Follow Datanami:
May 17, 2023

Confluent’s New Cloud Capabilities Address Data Streaming Hurdles

Confluent has announced several new Confluent Cloud capabilities and features that address the data governance, security, and optimization needs of data streaming in the cloud.

“Real-time data is the lifeblood of every organization, but it’s extremely challenging to manage data coming from different sources in real time and guarantee that it’s trustworthy,” said Shaun Clowes, chief product officer at Confluent, in a release. “As a result, many organizations build a patchwork of solutions plagued with silos and business inefficiencies. Confluent Cloud’s new capabilities fix these issues by providing an easy path to ensuring trusted data can be shared with the right people in the right formats.”

Confluent’s 2023 Data Streaming Report, also newly released, found that 72% of IT leaders cite the inconsistent use of integration methods and standards as a challenge or major hurdle to their data streaming infrastructure, a problem that led the company to develop these new features.

A New Engine

Right off the bat, the engine powering Confluent Cloud has been reinvented.
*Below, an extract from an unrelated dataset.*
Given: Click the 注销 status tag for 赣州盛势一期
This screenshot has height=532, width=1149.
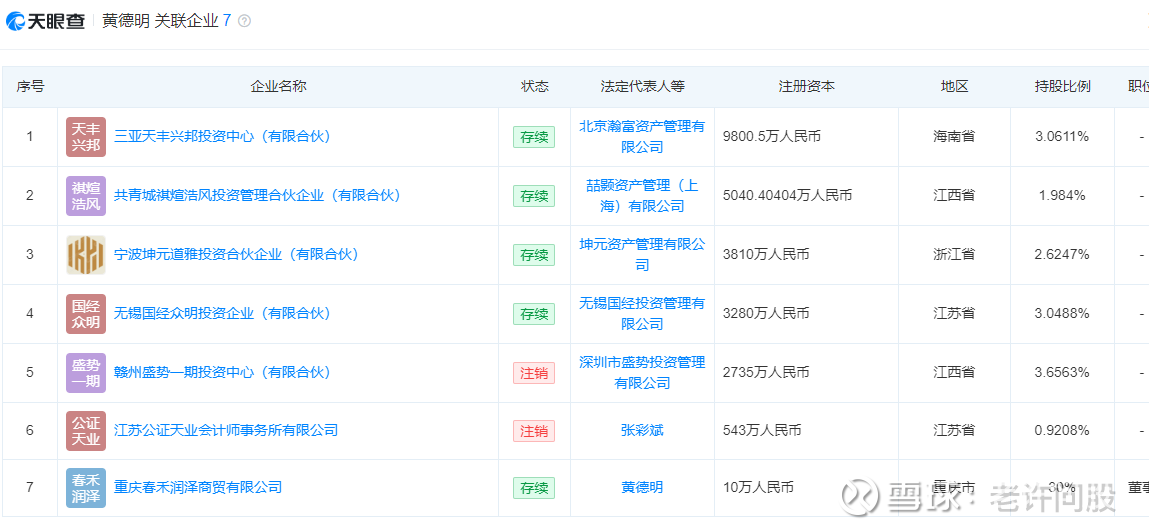Looking at the screenshot, I should [534, 373].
Confluent says it has spent over 5 million engineering hours to deliver Kora, a new Kafka engine built for the cloud.

(Source: Confluent)

Confluent Co-founder and CEO Jay Kreps penned a blog post explaining how Kora came to be: “When we launched Confluent Cloud in 2017, we had a grand vision for what it would mean to offer Kafka in the cloud. But despite the work we put into it, our early Kafka offering was far from that—it was basically just open source Kafka on a Kubernetes-based control plane with simplistic billing, observability, and operational controls. It was the best Kafka offering of its day, but still far from what we envisioned.”

Kreps goes on to say that the challenges facing a cloud data system are different from a self-managed open source download, such as the need for scalability, security, and multi-tenancy. Kora was designed with these constraints in mind, Kreps says, as it is multi-tenant first, can be run across over 85 regions in three clouds, and is operated at scale by a small on-call team. Kora disaggregates individual components within the network, compute, metadata, and storage layer, and data locality can be managed between memory, SSDs, and object storage. It is optimized for the cloud environment and the particular workloads of a streaming system in the cloud, and real-time usage is captured to improve operations like data placement and fault detection and recovery, as well as costs for large-scale use.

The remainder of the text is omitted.